▶ _WHAT TO PRODUCE_
Each line from the beginning of the entries below through the line that includes "Screen dimensions: 1568x588" must be returned exactly as given.

Source records:
************
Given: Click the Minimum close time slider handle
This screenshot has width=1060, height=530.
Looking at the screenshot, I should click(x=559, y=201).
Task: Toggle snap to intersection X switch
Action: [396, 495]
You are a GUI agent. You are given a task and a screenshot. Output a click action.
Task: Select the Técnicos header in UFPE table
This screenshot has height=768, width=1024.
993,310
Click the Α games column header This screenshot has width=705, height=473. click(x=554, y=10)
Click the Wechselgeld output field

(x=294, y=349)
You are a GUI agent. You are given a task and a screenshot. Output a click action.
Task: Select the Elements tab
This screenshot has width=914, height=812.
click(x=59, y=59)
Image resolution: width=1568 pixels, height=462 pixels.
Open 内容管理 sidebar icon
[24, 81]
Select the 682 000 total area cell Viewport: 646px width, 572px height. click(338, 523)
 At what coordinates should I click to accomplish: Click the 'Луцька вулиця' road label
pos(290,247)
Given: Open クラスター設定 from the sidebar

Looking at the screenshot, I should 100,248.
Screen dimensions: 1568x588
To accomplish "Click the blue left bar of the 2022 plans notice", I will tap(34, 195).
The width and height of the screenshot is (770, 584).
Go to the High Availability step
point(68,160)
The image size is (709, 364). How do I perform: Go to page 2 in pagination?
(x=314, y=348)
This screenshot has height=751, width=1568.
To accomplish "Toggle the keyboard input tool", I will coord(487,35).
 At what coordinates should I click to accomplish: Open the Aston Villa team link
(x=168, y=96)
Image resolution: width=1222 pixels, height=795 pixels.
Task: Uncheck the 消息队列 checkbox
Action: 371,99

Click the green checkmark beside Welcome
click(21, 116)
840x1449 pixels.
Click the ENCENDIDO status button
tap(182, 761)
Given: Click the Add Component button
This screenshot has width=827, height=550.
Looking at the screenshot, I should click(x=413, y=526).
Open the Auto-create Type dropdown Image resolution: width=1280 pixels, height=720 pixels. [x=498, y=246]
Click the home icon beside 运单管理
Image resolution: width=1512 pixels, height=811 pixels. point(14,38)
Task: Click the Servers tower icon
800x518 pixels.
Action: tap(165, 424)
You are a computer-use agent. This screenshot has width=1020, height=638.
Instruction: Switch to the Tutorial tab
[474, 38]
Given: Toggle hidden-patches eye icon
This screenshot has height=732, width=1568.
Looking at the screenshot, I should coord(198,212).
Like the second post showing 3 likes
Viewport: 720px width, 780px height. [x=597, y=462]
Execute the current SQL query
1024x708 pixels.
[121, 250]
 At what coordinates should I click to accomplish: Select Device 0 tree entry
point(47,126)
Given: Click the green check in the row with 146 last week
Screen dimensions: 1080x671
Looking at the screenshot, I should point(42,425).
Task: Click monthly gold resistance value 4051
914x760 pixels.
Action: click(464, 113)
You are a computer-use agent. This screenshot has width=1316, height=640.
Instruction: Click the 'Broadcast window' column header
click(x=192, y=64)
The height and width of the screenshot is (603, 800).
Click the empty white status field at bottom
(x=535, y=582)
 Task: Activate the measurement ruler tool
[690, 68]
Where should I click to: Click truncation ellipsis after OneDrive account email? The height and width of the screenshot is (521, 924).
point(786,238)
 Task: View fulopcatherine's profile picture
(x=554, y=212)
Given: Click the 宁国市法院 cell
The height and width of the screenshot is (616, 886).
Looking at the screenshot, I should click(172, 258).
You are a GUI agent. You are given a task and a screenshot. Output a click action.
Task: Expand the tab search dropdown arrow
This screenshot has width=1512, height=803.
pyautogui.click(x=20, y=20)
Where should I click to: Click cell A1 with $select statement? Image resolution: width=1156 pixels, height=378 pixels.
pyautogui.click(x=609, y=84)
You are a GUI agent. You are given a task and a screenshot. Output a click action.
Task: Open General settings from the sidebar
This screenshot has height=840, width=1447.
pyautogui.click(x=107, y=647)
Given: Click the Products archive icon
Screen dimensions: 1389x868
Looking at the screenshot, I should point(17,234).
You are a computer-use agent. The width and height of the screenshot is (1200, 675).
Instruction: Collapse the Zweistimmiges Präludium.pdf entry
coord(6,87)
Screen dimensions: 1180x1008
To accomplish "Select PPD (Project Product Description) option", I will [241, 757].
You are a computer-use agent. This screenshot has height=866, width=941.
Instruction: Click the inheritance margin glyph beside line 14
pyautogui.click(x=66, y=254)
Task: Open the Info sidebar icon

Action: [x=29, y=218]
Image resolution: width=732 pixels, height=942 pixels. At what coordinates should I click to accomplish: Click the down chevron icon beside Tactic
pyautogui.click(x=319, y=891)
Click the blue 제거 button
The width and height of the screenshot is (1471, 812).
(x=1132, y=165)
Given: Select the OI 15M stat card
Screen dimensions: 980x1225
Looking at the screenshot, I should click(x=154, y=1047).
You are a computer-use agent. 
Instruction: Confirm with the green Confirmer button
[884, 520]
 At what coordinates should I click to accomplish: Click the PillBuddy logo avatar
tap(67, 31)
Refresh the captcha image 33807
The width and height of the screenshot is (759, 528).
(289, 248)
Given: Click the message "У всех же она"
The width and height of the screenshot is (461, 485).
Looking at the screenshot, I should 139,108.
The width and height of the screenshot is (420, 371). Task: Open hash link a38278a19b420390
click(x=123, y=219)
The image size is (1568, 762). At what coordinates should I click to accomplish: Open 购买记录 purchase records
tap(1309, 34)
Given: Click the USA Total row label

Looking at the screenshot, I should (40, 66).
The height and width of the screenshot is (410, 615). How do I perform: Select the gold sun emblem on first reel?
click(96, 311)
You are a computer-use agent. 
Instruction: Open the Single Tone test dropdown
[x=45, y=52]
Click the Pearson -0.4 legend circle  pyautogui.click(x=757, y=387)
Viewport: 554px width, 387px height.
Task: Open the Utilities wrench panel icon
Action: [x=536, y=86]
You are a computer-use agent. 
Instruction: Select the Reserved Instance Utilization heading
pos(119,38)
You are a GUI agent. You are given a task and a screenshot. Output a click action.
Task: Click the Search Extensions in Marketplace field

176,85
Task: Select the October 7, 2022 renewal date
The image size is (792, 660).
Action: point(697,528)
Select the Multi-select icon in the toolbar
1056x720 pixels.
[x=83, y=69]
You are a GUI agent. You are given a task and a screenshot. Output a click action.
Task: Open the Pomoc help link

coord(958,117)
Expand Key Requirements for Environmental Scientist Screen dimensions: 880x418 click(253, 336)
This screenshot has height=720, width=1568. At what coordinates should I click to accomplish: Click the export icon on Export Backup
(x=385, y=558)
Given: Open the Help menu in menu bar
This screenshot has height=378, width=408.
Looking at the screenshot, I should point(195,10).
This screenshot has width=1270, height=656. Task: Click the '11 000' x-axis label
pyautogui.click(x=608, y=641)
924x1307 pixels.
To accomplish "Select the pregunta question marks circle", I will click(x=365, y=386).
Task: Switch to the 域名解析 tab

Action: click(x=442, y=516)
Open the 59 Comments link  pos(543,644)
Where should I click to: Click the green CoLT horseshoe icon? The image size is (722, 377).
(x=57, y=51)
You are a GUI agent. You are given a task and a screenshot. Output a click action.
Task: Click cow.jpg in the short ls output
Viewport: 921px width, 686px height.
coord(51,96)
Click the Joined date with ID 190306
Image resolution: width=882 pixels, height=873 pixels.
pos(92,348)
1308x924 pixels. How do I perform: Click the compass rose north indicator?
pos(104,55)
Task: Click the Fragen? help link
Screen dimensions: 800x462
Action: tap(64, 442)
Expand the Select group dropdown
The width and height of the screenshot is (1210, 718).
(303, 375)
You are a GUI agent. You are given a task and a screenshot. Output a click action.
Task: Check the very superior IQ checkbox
************
▶ _TASK ANSWER_
Given: Click the Minimum close time slider handle
This screenshot has width=1060, height=530.
Looking at the screenshot, I should click(x=559, y=201).
Task: Toggle snap to intersection X switch
Action: [396, 495]
You are a GUI agent. You are given a task and a screenshot. Output a click action.
Task: Select the Técnicos header in UFPE table
This screenshot has height=768, width=1024.
993,310
Click the Α games column header This screenshot has width=705, height=473. click(x=554, y=10)
Click the Wechselgeld output field

(x=294, y=349)
You are a GUI agent. You are given a task and a screenshot. Output a click action.
Task: Select the Elements tab
This screenshot has width=914, height=812.
click(x=59, y=59)
Image resolution: width=1568 pixels, height=462 pixels.
Open 内容管理 sidebar icon
[24, 81]
Select the 682 000 total area cell Viewport: 646px width, 572px height. click(338, 523)
 At what coordinates should I click to accomplish: Click the 'Луцька вулиця' road label
pos(290,247)
Given: Open クラスター設定 from the sidebar

Looking at the screenshot, I should 100,248.
Screen dimensions: 1568x588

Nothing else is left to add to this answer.